Unfair and unbalanced.

Now, though, there are intimations that all that will change.

We can only hope.

The firing of the mellifluous Edwards, my morning companion through all these years, portends bad things.

Why? Is it not possible that there might be someone else just as good, if not better, than Bob Edwards? This sounds like just so much Boomer nostalgia to me.

The telling sign was not just that he was axed as the program's host but that no one can tell you why.

Perhaps because they are looking forward and do not wish to say or do anything to diminish the contribution that Bob Edwards has made in making NPR what it is today. Or maybe Dick’s pissed because he didn’t get a personal phone call explaining it. Who knows? Who cares?

At NPR, clearly the most erudite of the networks, …

And nuanced, let’s not forget nuanced. And full of gravitas, or something.

… various officials descended into the juvenile babble of TV executives, empty words spilling out of their mouths, as if they were determined to fill airtime yet say nothing.
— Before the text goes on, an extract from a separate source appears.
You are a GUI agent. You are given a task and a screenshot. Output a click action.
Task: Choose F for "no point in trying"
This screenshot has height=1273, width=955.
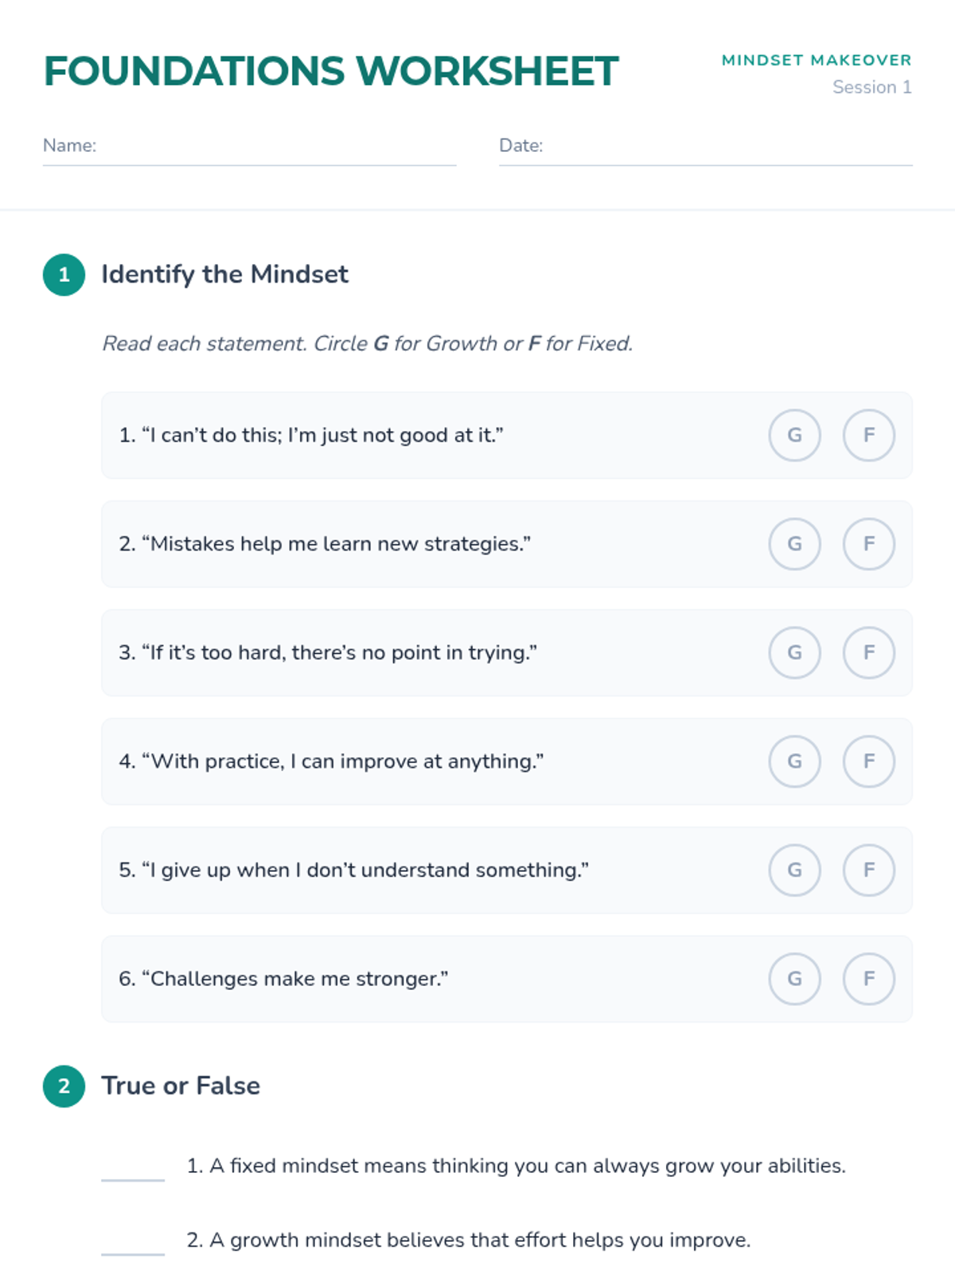pos(869,652)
Big Media, like a fish, rots from the head.

NPR Executive Vice President Ken Stern told The Post that the firing of Edwards was part of a "natural evolution" that had "to do with the changing needs of our listeners."

So perhaps, some things have changed since 1979.

What "natural evolution"? What does that mean?

Well, Boomers are now retiring and the rest of us really don’t see everything filtered through the dung-colored glasses of Vietnam.

And what "changing needs"? Listen, Ken, my needs haven't changed.

Oh goody, we not only get Dick’s wont, but also his needs.

I still want news in the morning. I still want smart features. I do not want interviews with air-headed celebrities a la Matt and Katie or, worse, interviews with the latest humorless person Donald Trump has just fired from "The Apprentice."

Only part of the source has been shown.